** Selected excerpt **

=== Begin Enclosure ===

The Stable Diffusion 3.5 medium model I used is composed of a text-to-image generative model that relies on three main components: CLIP, Variational Autoencoder (VAE) and a U-Net-based denoising model (nowadays diffusion transformer-based).[34] To put it in lay terms: Stable Diffusion takes the text (the prompt or training data), “understands” what you want using the CLIP (language processing) model that turns sentences into numbers. This is a special kind of code that captures the meaning of the words for future use in image generation (the dataset for fine-tuning defines what kind of image we are aiming for). The compressed space (produced by the VAE, known as “latent space”) represents the original detailed image like a compact sketch—a simplified version that is easier for the model to work with. But this space is largely a black box to us: we can see the numbers, but we don’t fully understand how they capture the image’s features. In turn, the U-Net or transformer (the actual diffusion model) gradually turns noise into an image, learning to iteratively remove noise from latent representations and gradually producing a recognisable image that matches the text prompt. The CLIP text embeddings are semantically entangled with the U-Net/diffusion model in the whole process. This architecture allows Stable Diffusion to efficiently generate high-quality images while maintaining statistic control via text prompts.

=== End Enclosure ===

** Dataset content **
=== Begin Enclosure ===

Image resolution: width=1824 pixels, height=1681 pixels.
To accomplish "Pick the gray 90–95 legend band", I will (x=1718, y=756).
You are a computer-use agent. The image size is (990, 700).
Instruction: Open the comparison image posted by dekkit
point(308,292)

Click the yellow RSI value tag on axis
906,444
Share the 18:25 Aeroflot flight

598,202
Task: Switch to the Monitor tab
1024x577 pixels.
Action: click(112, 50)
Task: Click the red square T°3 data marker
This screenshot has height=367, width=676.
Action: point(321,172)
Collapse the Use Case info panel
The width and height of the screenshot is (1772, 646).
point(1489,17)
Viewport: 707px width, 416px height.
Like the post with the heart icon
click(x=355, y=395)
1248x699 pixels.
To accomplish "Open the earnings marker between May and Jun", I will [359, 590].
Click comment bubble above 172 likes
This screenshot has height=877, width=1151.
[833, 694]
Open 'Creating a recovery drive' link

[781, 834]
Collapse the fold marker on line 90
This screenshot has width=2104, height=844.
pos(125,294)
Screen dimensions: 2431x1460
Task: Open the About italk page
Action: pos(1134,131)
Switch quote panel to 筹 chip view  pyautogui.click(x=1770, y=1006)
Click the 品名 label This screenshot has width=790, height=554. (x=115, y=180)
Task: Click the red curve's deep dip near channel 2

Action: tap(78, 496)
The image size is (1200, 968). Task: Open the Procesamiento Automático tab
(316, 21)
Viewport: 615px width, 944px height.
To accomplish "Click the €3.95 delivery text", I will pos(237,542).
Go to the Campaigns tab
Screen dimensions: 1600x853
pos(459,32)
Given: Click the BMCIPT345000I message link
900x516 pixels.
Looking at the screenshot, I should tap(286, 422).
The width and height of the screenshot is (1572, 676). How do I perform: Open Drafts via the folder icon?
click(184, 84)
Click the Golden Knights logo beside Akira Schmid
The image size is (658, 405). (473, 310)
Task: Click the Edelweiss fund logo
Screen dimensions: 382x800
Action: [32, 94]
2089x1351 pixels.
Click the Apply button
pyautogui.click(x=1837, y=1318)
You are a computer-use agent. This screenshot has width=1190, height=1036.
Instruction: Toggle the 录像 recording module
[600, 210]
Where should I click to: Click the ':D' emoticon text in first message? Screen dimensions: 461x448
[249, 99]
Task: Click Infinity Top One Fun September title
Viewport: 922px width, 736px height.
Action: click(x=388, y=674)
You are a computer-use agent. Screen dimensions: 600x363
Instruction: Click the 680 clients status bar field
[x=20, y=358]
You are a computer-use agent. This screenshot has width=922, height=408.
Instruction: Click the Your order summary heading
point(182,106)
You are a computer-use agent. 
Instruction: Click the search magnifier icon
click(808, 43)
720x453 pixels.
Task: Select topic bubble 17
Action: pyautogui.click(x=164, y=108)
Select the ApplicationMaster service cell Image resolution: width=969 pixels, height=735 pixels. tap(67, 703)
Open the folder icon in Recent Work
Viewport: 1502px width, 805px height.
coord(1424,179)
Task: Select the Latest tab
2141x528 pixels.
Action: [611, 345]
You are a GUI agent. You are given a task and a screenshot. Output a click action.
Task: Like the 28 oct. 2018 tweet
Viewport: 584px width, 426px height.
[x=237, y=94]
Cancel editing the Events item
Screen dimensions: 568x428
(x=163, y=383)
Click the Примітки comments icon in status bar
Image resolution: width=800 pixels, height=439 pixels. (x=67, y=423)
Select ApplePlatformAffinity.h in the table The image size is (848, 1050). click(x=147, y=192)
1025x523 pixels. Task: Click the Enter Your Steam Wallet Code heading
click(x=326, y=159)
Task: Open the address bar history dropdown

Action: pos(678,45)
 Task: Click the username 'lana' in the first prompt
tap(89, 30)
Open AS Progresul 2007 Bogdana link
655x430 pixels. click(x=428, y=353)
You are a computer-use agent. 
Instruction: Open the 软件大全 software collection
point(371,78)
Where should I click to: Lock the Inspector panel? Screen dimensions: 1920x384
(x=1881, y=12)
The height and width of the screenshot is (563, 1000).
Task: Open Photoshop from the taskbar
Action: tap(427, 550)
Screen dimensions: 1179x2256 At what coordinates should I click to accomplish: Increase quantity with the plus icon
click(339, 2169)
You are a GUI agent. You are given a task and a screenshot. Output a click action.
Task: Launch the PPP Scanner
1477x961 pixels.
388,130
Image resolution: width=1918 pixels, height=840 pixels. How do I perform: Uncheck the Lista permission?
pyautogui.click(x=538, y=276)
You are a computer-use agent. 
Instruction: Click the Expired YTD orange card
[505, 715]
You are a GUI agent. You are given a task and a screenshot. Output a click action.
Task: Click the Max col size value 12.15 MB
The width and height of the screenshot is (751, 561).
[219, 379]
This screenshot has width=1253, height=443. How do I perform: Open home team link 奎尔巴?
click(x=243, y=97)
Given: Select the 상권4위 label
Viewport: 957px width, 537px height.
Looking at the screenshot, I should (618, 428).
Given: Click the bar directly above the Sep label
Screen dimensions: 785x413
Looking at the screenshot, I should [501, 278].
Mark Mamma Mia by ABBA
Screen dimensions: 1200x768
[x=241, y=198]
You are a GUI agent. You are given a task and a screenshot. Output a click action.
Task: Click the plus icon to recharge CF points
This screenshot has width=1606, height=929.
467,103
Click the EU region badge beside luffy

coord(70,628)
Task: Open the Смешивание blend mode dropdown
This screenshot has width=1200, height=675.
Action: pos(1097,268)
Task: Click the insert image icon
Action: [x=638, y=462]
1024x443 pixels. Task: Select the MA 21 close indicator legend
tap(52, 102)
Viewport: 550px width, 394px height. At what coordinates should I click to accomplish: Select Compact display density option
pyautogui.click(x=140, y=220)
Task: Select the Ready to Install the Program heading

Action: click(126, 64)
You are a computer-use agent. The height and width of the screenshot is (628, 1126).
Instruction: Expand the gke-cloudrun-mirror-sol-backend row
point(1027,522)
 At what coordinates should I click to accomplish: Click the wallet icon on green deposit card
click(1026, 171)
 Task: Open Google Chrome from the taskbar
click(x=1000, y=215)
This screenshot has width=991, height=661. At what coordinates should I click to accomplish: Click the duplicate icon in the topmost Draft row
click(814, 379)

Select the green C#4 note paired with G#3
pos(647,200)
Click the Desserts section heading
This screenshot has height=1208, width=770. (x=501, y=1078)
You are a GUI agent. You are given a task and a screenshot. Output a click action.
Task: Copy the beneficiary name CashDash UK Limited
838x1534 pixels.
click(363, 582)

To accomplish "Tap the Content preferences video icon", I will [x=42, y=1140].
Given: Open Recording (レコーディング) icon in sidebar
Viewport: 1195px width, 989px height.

=== End Enclosure ===

** Task A **
Rewrite the paragraph in the passage on Stable Diffusion that begins "The Stable Diffusion 3.5 medium model I used" as a shorter bulleted list that keeps its main facts.
** Task B **
Continue the passage on Stable Diffusion from the point where it stops.

** Response A **
- Stable Diffusion 3.5 medium is a text-to-image model built on three components: CLIP, a Variational Autoencoder (VAE), and a U-Net-based denoising model (nowadays diffusion transformer-based).
- CLIP processes the text (the prompt or training data) and turns sentences into numbers, a code that captures word meaning for later image generation. The fine-tuning dataset defines what kind of image is aimed for.
- The VAE produces a compressed "latent space" that represents the detailed image like a compact sketch, which is easier for the model to work with. This space is largely a black box: the numbers are visible, but how they capture image features is not fully understood.
- The U-Net or transformer, the actual diffusion model, iteratively removes noise from latent representations and gradually produces a recognizable image that matches the prompt.
- CLIP text embeddings are semantically entangled with the diffusion model throughout the process.
- This architecture lets Stable Diffusion efficiently generate high-quality images while being controlled through text prompts.

** Response B **
Fine-tuning of Swedish Visual Heritage

For “Encoding Culture”, multimodal AI is used and therefore the models need to be trained concurrently.[35] The images had to be edited to specific sizes, while the texts, consisting of detailed description of the image it was paired with, should be delivered as .txt files, where the system recognises the pairs when these have the same filenames in the dataset folder used for training. As can be seen in the sample text + image pair below, the text should be as detailed and descriptive as possible.

Seventeenth-century painting of a Swedish royal man with long hair and a shiny blue sash across his upper body alongside a descriptive text
Figure 2. Training data for the dataset: a text and image pair used (with text written by a student)

The training process can be defined as follows:

  1. Preparing the Dataset: This was done by manually scraping pictures of representative Swedish artworks of different eras (before contemporary art) and then cleaning these image-text pairs (e.g. adding captions or prompts) so the system would accept them: SD 3+ (Stable Diffusion 3.5) requires pictures to be in a specific format.
  2. Configure Training Environment: A locally running 4090 GPU was used. This required the hyperparameters to be manually and carefully set depending on computer specs (learning rate, batch size, steps, etc.)
  3. Preprocessing the Data: Resize/crop images. Tokenise text with CLIP tokeniser. Encode images into latent space using the VAE.
  4. Training Method: Fine-tuning.
  5. Train the U-Net (or Transformer for SD 3+): The system uses the latent representations and text embeddings (descriptive text files) to learn the denoising process (how patterns appear once noise is removed).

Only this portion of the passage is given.